Date of Dissertation

5-2017

Degree Type

Dissertation

Department

Social Work

Abstract

This banded dissertation consists of three products addressing organizational factors causing turnover among public child welfare (PCW) workers, and explores pathways to terra-forming PCW practice. A conceptual article calls for resiliency content in social work education; a systematic review clarifies organizational factors causing worker turnover; and the dissertation concludes with a critical analysis of a peer-reviewed presentation by the author addressing workforce retention strategies. Theoretical and conceptual frameworks used are cognitive dissonance theory, self-efficacy, and the ecological model.

The literature attributes ethical distress, hostile work environments, and leadership issues as greater concerns amplifying conditions for role-confusion, burnout, turnover, and job disengagement for PCW workers. Social work education has not adequately address resiliency needs of emerging practitioners, necessary for longevity of practice and sustainment of ethical efficacious behavior. The conceptual paper proposes required resiliency content in social work programs as a responsibility to student social workers, particularly those entering child welfare practice.

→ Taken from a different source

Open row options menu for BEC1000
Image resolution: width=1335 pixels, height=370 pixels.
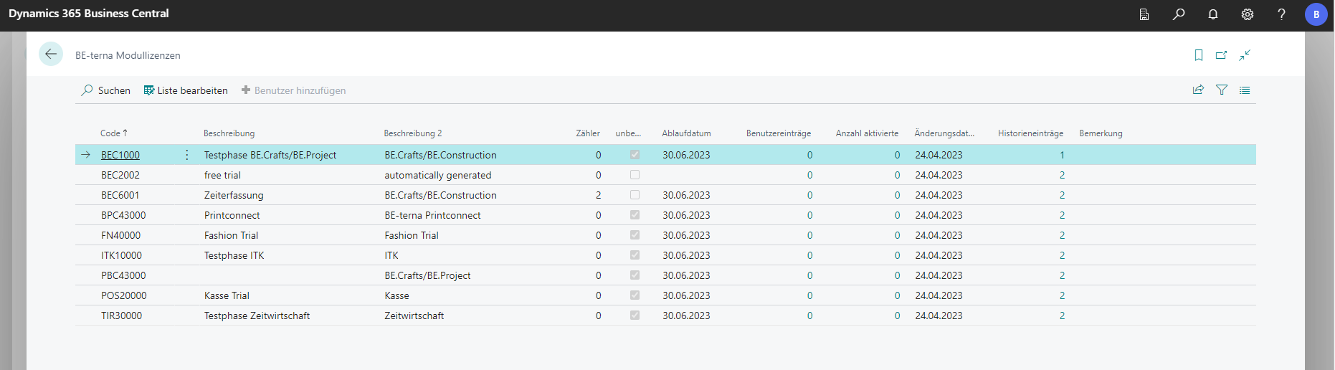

While there has been a shift in examining organizational factors influencing turnover, interventions at agency levels have been fragmented and continue to focus on perceived worker deficits. A systematic literature review using the ecological model as an organizing and analytical framework identifies interventional gaps at the macro and exo-levels critical to addressing PCW worker retention. Using an exo-system perspective, the ecological model frames the discussion of implications for future research, policy, and practice. Interventional gaps related to organizational issues in PCW workforce retention were discussed in a presentation at the Child Welfare League of America’s National Conference. The presentation highlighted findings, described the analytical framework, and addressed implications for social work research, education, policy, and practice. Recommendations called for an examination of the maladaptive external environment influences that impact agency leaders and agency ecology, and for social work education to support worker resiliency needs of emerging workers and those in practice.

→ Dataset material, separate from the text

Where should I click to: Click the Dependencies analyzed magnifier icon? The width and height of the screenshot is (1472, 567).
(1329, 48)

This banded dissertation addresses the sustainability needs of the public child welfare workforce in the U.S. and the responsibility social work education has for all practitioners. It calls for augmentation of curriculum to include competencies addressing resiliency needs of practitioners and the systemic issues causing turnover. Emphasis is placed on terraforming practice environments to promote worker and organizational efficacy that leads to retention. Implications for education, policy, practice, and future research are presented.